Detect: API calls multiply by max_retries; the final response is still a validation failure; cost per request spikes.
Fix: use on_fail="exception" or on_fail="filter" for validators that the model structurally cannot satisfy; reserve reask only for format/schema validators where restatement actually helps.

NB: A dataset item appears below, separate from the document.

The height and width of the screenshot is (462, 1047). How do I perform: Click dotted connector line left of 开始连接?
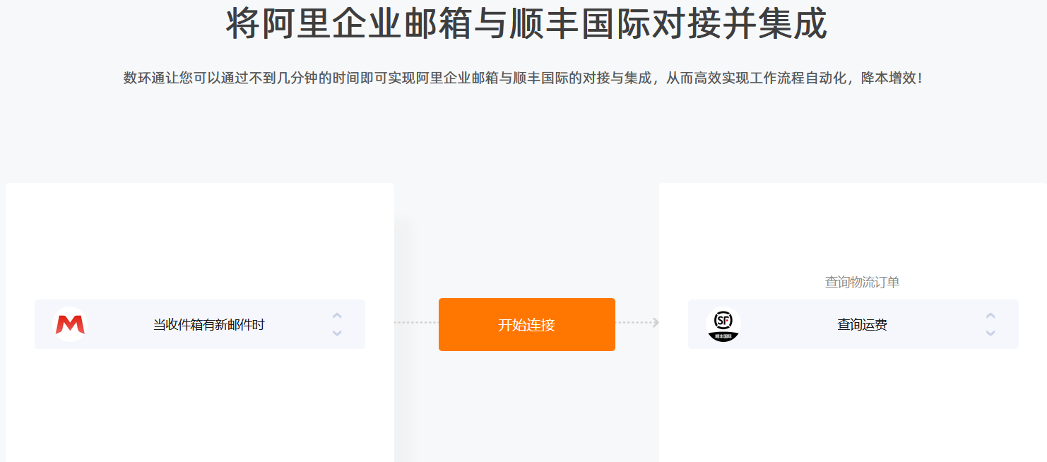(x=416, y=323)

NeMo Guardrails Colang flow silently drops user messages that don't match any defined pattern
Why: NeMo routes user messages through defined conversational flows; if a user message matches no defined user pattern, NeMo returns an empty response or the default fallback without explanation.
Detect: users receive empty responses or generic fallbacks for valid queries that are slightly out-of-scope; Colang logs show "no matching flow" for those messages.
Fix: add a catch-all define user ask anything → define flow default pattern to handle unrecognised messages; or set allow_unhandled_events: true in the NeMo config to pass unmatched messages through to the underlying LLM.

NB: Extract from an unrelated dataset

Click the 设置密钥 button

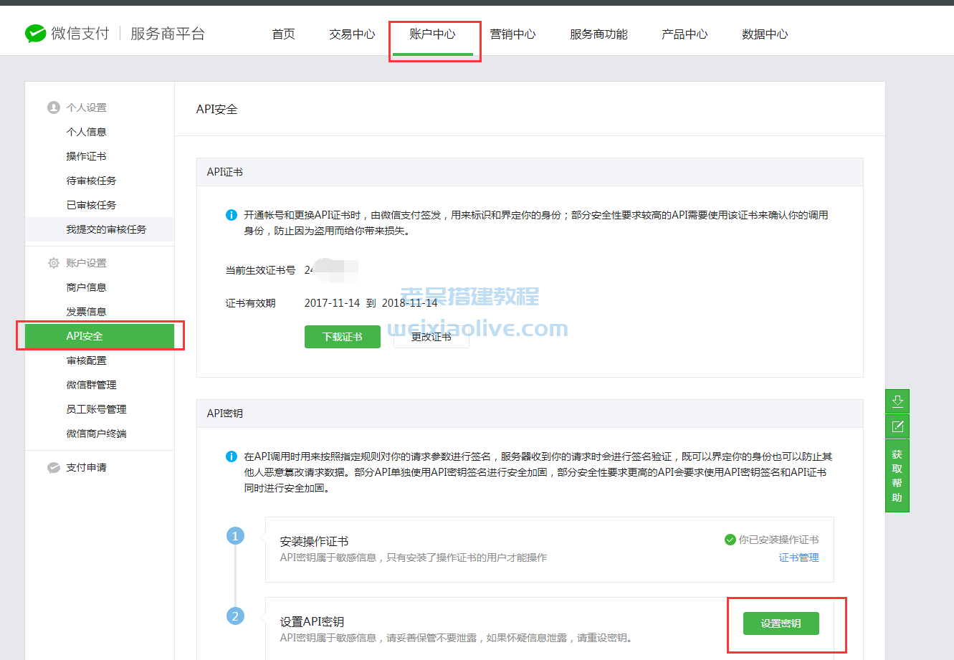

Manual regex-based JSON extraction fails when the model returns multiple JSON objects in one response
Why: re.search(r'\{.*\}', text, re.DOTALL) matches from the first { to the last }; if the model includes both a scratchpad JSON and the final JSON, the regex captures everything between them, producing invalid JSON.
Detect: json.JSONDecodeError on responses where the model was verbose; the extracted string contains two separate JSON objects concatenated.
Fix: use re.findall(r'\{[^{}]*\}', text) to find all top-level objects and select the last one; or instruct the model to return JSON in a specific XML tag: <result>{...}</result> and parse between the tags.

Connections

python/instructor — schema enforcement via Pydantic (Pattern 1 above, in depth)
security/prompt-injection — input-side defence
security/owasp-llm-top10 — LLM02 (insecure output handling) and LLM06 (sensitive info disclosure)
evals/methodology — guardrails can be modelled as automated evals running on every call
agents/practical-agent-design — agent output validation as a safety layer

Open Questions

What attack vectors does this defence fail to address?
How does the threat model change when this is deployed in an agentic context?